The required output is the lines below from the line containing "LIST OF COMPANIES (72, 2498)" to the line containing "E-PEAS Creates Ultra-Compact", inclusive, retyped exactly. No other lines belong in it.

(INFORMATION GIVEN Opens)

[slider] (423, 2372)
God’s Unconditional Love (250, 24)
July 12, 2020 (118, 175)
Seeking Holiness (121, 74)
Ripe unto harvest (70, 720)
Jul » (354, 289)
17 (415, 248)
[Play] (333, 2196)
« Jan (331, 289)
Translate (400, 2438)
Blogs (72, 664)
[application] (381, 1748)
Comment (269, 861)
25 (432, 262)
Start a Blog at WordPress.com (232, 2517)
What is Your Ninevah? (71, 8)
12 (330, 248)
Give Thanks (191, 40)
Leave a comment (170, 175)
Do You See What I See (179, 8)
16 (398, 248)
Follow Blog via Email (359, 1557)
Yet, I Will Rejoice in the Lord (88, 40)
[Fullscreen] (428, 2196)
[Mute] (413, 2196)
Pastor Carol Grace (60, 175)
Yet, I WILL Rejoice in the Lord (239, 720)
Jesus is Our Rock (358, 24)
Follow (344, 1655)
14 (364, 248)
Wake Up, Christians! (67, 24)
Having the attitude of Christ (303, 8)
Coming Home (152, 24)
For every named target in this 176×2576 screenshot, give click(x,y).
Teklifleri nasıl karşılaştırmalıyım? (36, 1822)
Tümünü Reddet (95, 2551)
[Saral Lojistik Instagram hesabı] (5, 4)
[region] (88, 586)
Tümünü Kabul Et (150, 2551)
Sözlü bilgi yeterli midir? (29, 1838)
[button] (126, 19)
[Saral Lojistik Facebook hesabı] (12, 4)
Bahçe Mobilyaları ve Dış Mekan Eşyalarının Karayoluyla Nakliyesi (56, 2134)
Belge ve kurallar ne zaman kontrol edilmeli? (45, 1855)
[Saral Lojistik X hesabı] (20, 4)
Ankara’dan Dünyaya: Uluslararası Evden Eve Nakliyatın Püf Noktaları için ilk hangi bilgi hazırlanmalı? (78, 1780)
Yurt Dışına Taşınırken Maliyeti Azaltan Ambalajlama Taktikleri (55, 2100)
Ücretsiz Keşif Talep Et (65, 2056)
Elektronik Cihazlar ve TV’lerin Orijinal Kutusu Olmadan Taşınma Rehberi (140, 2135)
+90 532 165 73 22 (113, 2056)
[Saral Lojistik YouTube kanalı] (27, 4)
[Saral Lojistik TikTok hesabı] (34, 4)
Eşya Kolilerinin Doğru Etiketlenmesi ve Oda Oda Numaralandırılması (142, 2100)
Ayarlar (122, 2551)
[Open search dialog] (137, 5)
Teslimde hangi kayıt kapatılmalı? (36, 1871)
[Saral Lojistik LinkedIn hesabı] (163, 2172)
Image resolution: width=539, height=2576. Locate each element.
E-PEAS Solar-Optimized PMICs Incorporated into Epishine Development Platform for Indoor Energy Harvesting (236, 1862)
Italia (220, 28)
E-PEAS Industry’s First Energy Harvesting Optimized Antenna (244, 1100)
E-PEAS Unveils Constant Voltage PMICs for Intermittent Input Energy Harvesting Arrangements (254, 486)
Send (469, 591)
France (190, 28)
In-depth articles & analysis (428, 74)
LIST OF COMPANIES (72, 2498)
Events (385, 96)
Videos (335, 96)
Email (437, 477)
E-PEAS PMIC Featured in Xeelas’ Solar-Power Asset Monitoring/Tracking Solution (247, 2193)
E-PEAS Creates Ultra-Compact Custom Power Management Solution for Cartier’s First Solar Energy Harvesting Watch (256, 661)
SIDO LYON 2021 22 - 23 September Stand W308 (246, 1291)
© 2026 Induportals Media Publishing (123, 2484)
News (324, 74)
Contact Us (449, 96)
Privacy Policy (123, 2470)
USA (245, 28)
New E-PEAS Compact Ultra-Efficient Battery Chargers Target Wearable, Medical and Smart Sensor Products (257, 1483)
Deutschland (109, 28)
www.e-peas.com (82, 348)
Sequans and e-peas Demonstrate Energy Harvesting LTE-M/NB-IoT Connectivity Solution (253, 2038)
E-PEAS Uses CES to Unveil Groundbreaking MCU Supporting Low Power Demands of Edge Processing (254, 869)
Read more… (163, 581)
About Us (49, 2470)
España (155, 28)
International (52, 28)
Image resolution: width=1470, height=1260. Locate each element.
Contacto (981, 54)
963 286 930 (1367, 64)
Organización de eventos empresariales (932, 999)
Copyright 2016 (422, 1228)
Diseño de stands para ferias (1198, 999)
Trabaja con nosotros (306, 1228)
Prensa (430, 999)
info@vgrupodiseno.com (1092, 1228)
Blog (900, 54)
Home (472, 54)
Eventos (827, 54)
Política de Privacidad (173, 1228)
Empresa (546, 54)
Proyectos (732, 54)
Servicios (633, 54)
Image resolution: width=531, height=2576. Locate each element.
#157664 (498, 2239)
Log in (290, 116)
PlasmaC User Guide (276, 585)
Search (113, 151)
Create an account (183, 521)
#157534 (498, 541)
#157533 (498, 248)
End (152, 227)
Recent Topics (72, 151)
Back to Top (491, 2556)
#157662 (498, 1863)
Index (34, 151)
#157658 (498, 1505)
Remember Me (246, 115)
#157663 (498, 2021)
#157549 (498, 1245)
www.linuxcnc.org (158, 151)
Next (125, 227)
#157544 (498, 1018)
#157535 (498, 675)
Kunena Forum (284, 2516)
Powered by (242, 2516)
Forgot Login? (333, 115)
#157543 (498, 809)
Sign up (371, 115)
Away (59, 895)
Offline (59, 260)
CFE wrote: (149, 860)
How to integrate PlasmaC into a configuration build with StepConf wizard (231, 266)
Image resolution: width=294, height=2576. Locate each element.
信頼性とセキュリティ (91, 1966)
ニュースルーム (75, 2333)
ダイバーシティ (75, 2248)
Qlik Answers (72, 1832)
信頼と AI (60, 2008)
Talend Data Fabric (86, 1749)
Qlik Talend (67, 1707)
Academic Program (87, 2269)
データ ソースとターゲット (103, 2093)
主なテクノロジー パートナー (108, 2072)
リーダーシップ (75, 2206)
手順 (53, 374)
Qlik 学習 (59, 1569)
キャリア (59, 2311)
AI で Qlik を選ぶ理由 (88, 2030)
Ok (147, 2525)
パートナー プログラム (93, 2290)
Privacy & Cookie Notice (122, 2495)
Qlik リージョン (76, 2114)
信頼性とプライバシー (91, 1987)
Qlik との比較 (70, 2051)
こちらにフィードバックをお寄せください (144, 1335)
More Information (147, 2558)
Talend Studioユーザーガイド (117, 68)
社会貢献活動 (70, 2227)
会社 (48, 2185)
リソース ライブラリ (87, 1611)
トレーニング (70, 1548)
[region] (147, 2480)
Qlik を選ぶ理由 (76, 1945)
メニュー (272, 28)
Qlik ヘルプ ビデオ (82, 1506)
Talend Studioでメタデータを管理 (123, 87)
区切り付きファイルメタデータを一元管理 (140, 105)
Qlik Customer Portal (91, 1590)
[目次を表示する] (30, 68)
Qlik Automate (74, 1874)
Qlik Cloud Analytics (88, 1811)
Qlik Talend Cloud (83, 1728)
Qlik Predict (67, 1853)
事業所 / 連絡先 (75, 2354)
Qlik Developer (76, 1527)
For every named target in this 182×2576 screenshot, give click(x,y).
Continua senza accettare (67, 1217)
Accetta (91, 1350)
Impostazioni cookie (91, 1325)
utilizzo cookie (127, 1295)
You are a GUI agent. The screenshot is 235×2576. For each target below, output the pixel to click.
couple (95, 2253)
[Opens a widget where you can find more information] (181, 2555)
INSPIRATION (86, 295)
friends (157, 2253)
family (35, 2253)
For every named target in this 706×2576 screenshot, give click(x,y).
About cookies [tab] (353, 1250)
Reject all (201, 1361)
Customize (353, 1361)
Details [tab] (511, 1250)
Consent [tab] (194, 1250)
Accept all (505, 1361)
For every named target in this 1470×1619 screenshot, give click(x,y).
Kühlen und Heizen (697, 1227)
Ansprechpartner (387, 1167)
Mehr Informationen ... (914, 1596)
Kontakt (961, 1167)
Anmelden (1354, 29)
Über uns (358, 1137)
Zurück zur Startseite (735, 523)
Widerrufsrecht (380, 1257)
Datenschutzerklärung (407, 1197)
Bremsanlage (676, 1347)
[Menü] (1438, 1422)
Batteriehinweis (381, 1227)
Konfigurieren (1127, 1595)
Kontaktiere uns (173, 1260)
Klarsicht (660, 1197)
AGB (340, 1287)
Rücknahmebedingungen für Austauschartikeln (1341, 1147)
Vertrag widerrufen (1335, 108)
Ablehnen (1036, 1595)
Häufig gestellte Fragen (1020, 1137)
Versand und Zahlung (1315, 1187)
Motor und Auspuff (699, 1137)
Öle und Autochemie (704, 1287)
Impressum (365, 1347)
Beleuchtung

(INFORMATION GIVEN Closes)

SOLUTION BELOW:
LIST OF COMPANIES (72, 2498)
Events (385, 96)
Videos (335, 96)
Email (437, 477)
E-PEAS PMIC Featured in Xeelas’ Solar-Power Asset Monitoring/Tracking Solution (247, 2193)
E-PEAS Creates Ultra-Compact Custom Power Management Solution for Cartier’s First Solar Energy Harvesting Watch (256, 661)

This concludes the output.